___ TEXT SEGMENT
Compilation album by Rimi Natsukawa
- Released: March 22, 2006
- Recorded: 2002–2006
- Genre: J-pop, Shima uta, traditional
- Length: 45:52
- Label: Victor Entertainment

Rimi Natsukawa chronology
| Ayakaji no Ne (2005) | Rmits: Best Duet Songs (2006) | Rimi Natsukawa Selection (2006) |

= Rimits: Best Duet Songs =

Rimits: Best Duet Songs (RIMITs ～ベスト・デュエット・ソングス～, Rimittsu Besuto Duetto Songusu) is the third compilation album released by Rimi Natsukawa on . It features duets from Natsukawa's discography, and re-arrangements of her songs into duet versions.

The title is a pun on the English word "Limits" and Natsukawa's first name. A similar pun appears on the track "Hohoemi ni Shite (RiMidori Ver.)," a merge between the first names of Natsukawa and contributing duet partner, Midori Karashima.
______
→ EXERCISES
1: Reproduce the album text from "Compilation album by" up to and including "into duet versions.".
2: In the album text, which English word does the title pun on?
___ GIVEN MATERIAL
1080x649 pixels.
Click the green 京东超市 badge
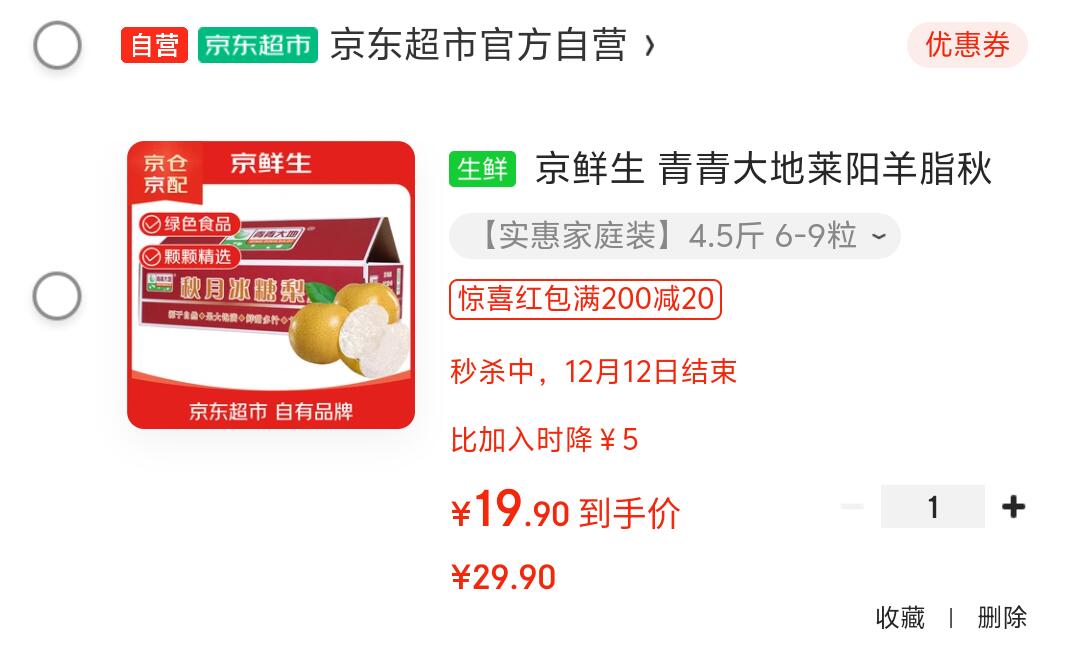pos(258,45)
______
→ RESULTS FOR EACH TASK
1:
Compilation album by Rimi Natsukawa
- Released: March 22, 2006
- Recorded: 2002–2006
- Genre: J-pop, Shima uta, traditional
- Length: 45:52
- Label: Victor Entertainment

Rimi Natsukawa chronology
| Ayakaji no Ne (2005) | Rmits: Best Duet Songs (2006) | Rimi Natsukawa Selection (2006) |

= Rimits: Best Duet Songs =

Rimits: Best Duet Songs (RIMITs ～ベスト・デュエット・ソングス～, Rimittsu Besuto Duetto Songusu) is the third compilation album released by Rimi Natsukawa on . It features duets from Natsukawa's discography, and re-arrangements of her songs into duet versions.

2: "Limits"